It’s been about a month but I am still glowing from what I experienced at the Apple Education Leadership Summit in London on 20 January 2016. It’s hard to describe what I saw and heard at the summit without using too many superlatives. It was extremely well-organized and coordinated. It was inspiring, eye-opening and transformative. It was future-oriented and full of practical recommendations. A meeting of the minds and hearts at the highest level. Following the ingenious motto: “Create. Change.” those who were there had the chance to reflect on what we’d like to transform in education and why. The focus was always on us educators being courageous, creative and innovative when we design transformative learning experiences for our students. As the eLearning and eLSA
Coordinator at my school RGORG Anton-Krieger-Gasse I was lucky enough to be invited to this conference, which had a few hundred educators from across Europe in attendance. It was a single day in January, but it immediately impacted my practice and teacher persona, in primarily three ways.
Make Learning Challenging!
Mike Nicols (Challengebasedlearning.org
) was a featured speaker and facilitator. He described the importance of designing a learning experience like a challenge, a problem-solving activity, giving the learner the chance to discover, try out and experiment. His presentation really inspired me, so I gave my English-learning learners a challenge. Their task was to do something they had never done before. They had only 30 minutes to prep and afterwards it had to be presented to the class. I described the results in a previous post
. Truly a great feeling to witness learning happening.

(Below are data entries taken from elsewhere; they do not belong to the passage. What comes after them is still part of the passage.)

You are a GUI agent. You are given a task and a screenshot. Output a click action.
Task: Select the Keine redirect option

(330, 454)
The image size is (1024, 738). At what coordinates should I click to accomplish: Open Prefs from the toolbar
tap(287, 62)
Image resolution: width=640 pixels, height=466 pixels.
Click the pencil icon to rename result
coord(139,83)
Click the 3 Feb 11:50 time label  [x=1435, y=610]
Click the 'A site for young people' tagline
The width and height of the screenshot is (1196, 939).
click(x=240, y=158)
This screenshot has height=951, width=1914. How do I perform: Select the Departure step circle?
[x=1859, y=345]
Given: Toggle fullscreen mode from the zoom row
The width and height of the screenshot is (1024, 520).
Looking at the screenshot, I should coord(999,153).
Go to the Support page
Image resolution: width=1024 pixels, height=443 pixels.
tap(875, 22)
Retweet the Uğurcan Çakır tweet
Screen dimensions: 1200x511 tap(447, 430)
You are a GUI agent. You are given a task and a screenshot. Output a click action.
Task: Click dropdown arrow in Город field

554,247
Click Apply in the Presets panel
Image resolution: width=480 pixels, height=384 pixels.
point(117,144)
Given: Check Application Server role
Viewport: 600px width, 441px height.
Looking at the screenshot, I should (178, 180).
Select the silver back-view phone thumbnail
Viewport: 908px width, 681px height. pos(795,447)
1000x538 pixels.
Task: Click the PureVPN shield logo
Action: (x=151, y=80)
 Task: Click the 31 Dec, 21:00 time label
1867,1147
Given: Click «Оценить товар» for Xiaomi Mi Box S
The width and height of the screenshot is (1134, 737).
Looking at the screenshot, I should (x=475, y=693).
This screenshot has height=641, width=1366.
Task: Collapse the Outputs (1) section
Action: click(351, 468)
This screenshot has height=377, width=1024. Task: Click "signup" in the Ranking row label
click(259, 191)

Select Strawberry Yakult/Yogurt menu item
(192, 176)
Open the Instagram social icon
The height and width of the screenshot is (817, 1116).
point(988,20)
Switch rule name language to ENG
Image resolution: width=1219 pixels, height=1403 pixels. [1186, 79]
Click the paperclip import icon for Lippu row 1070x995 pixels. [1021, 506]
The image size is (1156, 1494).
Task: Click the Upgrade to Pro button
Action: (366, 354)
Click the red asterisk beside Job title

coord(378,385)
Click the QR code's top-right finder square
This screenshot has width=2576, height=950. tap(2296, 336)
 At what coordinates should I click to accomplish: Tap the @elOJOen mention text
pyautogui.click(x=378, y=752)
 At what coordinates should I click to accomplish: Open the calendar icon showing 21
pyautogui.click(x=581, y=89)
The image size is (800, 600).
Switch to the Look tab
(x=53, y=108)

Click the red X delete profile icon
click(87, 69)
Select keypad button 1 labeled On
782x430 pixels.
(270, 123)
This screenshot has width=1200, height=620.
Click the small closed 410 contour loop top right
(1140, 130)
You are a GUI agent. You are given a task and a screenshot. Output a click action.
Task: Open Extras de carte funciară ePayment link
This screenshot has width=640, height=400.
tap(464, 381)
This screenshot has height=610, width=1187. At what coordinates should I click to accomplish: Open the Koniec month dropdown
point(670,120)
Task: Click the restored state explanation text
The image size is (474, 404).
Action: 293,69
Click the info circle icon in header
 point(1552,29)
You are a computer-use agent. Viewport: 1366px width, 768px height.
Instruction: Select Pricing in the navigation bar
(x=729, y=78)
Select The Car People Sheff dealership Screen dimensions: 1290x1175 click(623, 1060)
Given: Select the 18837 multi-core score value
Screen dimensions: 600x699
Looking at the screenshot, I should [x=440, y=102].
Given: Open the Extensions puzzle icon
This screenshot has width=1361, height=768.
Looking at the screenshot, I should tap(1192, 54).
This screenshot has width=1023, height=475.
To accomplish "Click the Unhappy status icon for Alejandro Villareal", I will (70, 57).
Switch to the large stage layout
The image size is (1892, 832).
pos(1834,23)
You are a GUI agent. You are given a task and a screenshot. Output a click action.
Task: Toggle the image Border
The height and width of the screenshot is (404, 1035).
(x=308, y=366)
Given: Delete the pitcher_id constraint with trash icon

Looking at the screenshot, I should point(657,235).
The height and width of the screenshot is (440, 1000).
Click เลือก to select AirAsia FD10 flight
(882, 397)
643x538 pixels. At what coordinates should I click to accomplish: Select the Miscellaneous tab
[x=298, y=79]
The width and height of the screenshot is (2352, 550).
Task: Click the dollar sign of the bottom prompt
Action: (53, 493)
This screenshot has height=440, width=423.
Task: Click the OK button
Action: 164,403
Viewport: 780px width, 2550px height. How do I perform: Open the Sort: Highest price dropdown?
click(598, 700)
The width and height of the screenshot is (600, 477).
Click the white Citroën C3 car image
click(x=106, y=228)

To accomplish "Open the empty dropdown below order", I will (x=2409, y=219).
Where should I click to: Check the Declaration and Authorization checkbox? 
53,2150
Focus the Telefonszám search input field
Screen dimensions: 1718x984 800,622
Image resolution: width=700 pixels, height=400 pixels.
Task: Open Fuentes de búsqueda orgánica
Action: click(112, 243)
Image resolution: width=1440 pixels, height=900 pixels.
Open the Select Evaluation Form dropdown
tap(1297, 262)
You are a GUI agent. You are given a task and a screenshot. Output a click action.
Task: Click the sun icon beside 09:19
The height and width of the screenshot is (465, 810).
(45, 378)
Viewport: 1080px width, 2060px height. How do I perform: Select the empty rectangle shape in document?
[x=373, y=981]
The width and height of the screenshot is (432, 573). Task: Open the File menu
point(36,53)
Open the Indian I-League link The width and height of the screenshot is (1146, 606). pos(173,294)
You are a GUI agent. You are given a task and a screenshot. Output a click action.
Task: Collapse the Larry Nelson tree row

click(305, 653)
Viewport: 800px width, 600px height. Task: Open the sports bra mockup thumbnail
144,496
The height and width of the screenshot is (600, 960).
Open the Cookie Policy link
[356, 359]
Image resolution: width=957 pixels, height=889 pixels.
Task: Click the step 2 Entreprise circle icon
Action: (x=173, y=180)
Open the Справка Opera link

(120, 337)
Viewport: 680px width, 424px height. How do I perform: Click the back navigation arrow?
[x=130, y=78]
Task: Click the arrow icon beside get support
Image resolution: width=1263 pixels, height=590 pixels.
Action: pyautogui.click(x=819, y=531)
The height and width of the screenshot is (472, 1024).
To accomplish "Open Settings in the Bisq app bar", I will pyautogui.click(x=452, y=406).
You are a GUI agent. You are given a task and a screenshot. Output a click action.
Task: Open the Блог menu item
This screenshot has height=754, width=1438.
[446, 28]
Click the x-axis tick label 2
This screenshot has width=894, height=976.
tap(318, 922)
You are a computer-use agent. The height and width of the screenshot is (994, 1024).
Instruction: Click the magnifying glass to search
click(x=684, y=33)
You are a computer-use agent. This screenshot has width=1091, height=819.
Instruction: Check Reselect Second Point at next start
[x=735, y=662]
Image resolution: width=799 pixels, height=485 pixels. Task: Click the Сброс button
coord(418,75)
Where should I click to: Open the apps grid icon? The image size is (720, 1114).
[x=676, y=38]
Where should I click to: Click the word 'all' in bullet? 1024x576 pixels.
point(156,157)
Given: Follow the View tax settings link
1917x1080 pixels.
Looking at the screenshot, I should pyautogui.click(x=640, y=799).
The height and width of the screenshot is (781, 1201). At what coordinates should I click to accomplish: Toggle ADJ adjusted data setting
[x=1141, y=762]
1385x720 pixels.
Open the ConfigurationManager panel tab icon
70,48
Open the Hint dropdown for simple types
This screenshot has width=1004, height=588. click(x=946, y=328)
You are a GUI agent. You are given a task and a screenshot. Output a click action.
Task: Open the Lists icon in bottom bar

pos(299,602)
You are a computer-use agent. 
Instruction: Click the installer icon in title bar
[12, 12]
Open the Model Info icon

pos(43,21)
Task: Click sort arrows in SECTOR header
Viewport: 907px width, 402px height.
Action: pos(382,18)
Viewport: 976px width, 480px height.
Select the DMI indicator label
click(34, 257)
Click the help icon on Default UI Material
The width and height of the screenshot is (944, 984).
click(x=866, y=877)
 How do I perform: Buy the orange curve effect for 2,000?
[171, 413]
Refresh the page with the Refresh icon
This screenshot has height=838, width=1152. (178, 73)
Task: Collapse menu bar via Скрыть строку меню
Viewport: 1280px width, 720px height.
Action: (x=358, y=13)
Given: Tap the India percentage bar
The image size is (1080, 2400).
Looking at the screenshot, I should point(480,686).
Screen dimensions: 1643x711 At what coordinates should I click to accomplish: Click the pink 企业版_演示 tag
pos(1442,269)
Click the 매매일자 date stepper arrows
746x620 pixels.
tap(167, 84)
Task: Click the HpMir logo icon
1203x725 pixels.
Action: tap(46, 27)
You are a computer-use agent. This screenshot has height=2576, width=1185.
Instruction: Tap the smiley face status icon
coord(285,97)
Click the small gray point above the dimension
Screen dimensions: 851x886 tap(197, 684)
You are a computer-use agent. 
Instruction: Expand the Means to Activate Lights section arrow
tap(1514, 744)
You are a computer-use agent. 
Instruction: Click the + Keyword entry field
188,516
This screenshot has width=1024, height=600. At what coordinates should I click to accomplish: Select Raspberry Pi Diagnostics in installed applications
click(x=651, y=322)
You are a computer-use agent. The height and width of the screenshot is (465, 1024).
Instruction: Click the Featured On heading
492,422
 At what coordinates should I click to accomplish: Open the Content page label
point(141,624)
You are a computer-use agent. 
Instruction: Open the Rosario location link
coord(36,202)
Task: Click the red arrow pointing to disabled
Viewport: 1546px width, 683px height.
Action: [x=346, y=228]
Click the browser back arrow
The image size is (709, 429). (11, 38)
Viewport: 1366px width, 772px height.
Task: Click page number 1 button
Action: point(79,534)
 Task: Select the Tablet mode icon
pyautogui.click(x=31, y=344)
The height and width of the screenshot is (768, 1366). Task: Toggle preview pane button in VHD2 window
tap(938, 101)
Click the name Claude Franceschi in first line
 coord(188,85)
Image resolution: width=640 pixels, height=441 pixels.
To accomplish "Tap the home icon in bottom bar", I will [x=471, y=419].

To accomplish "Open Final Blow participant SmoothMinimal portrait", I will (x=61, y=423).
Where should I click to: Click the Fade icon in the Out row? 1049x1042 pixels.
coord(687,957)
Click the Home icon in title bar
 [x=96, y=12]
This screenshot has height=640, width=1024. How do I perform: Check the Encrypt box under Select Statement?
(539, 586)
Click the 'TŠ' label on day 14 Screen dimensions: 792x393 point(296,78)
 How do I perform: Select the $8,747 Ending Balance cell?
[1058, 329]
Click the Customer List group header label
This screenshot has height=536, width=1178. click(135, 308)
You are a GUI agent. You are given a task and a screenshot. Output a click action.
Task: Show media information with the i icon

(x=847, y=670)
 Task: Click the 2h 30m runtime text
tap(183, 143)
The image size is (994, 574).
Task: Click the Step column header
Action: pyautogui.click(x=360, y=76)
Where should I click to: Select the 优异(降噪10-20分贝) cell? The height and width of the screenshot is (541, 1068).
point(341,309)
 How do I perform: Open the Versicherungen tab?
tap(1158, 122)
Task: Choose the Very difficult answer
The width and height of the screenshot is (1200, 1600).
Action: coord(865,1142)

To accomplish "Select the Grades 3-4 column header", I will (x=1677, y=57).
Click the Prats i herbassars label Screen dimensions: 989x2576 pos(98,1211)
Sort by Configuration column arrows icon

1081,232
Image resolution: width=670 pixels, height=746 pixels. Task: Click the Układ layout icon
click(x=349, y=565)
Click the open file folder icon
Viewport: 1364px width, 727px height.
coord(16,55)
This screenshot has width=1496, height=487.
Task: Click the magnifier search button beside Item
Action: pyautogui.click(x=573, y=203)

The summit’s program included the chance to interact hands-on in diverse learning environments, supported by technology. For example they set up a room centered around the River Thames where you could learn at 3 stations, using the apps Numbers, Garageband or Maps to learn about historical or geographical aspects of life surrounding the river. Each learning sequence started and ended in the same way: What are our learning goals? What have we learned today? I had read about the importance of reflection in teaching but I had not been disciplined enough to do it each time. No more! Now, I design and frame each lesson, describing the goals and stopping activity 5 minutes before the bell to recap and reflect. This way of working takes extra effort the night before, but I feel it pays off in a big way, because it frames the lesson so that the learner’s heart and mind is prepped.
What do we want others to feel?
During the closing keynote we listened to a speaker from Apple University, who described Apple’s designing process and raison d’être. It was a fascinating talk. Indeed, the whole day was less about, “we are Apple, we are great, use our products in your teaching” and more “we are driven by principles and we think these principles can be applied to teaching and learning”.
A Very Important Question: What do you want teachers and students to feel? Such a simple question! If we start with this question we can then think about how we can get there. The speaker stressed that Apple designs products in this way, starting with what they want the customer to feel. I try to make this my WHY for every teaching hour.
And I do agree that this principle can be applied to teaching. As the late great Maya Angelou
said: “People will never forget how you made them feel.” How true! As a teacher we hold such power. We can create powerful positive emotions in our protégés, we can direct their focus on what really matters and we can make them feel good about themselves so that they can find their own inner strength to pursue learning out of drive and desire. When we start with what we want our students to feel then we unleash unlimited potential.
Needless to say, visiting this conference left me and my colleagues inspired to create change for the better in our little corners of the world.